Dear Dr. G,

In the spirit of the New Year, I am determined to become a better version of myself by joining the bandwagon and coming up with some New Year resolutions.

I am not usually one for resolutions, but recent failures in the bedroom have made me reconsider.

I started smoking at 16 years old and have not been adversely affected by cigarettes over the years.

That said, I understand smoking can cause problems and I guess I am lucky not to have faced any issues until now.

I am in my late thirties and have been experiencing erectile difficulties for the past six months.

As this sexual dysfunction persisted, I decided to visit the doctor.

The urologist told me my sexual dysfunction is associated with smoking.

Apparently, nicotine and toxins are destroying my penile tissues.

I am convinced that cigarette smoking can cause cancers and respiratory difficulties, but I am perplexed about how smoking is linked to ED.

I am putting Dr. G on the spot to find out how smoking can harm a man’s sex life.

Can you explain what exactly constitutes ED (erectile dysfunction)?

What are the components in cigarettes responsible for ED?

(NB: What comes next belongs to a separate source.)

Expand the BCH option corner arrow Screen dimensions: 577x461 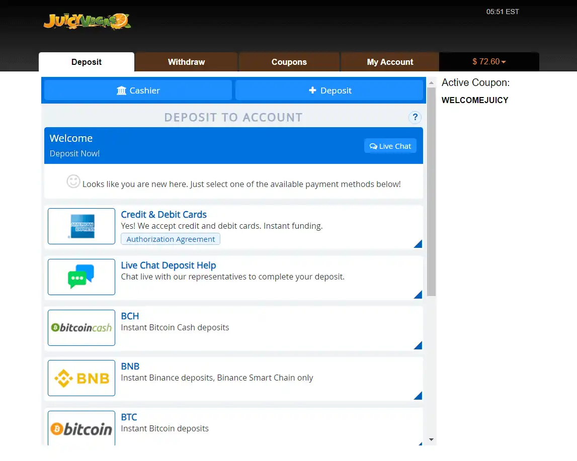click(x=418, y=345)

How does smoking cigarettes result in ED?

Finally, can you also tell me whether smoking can affect my fertility?

Looking forward to finding out if the link between smoking and ED is all smoke and mirrors.

Regards, Smoky Steven

The human erection requires adequate relaxation of cavernous smooth muscles and dilation of penile arterioles, allowing inflow and subsequent trapping of blood within the erectile tissue. This process depends on the nervous system inducing smooth muscle relaxation via nitric oxide actions. Vascular relaxation allows arterial blood to fill the corpora which, by distension, creates a venous seal to maintain erection.

The physiology of erection is sensitive to vascular changes, and many known cardiovascular risk factors, such as hypertension and diabetes, have been associated with the development of erectile dysfunction. Cigarette smoking can lead to cardiovascular dysfunction and is now established as an independent risk factor for developing erectile dysfunction, a more ominous form of vascular disease.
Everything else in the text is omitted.